Direction — Quote each of the entries below verbatim, leaving out the pictures.

Provided data —
▬▬▬▬▬▬▬▬▬▬

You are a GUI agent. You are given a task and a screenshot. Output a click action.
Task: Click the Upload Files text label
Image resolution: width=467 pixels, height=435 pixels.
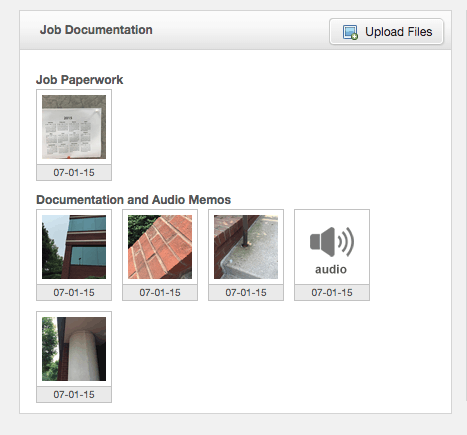tap(399, 32)
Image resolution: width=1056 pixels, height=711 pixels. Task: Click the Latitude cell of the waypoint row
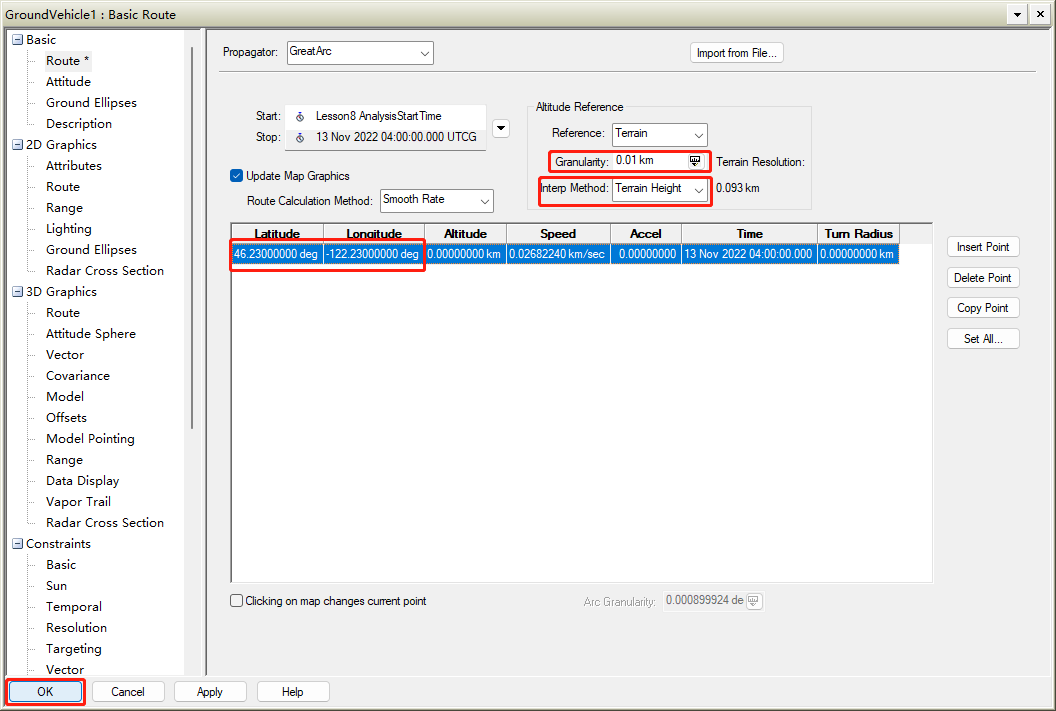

▬▬▬▬▬▬▬▬▬▬

Answer to this exercise —
You are a GUI agent. You are given a task and a screenshot. Output a click action.
Task: Click the Upload Files text label
Image resolution: width=467 pixels, height=435 pixels.
tap(399, 32)
Image resolution: width=1056 pixels, height=711 pixels. Task: Click the Latitude cell of the waypoint row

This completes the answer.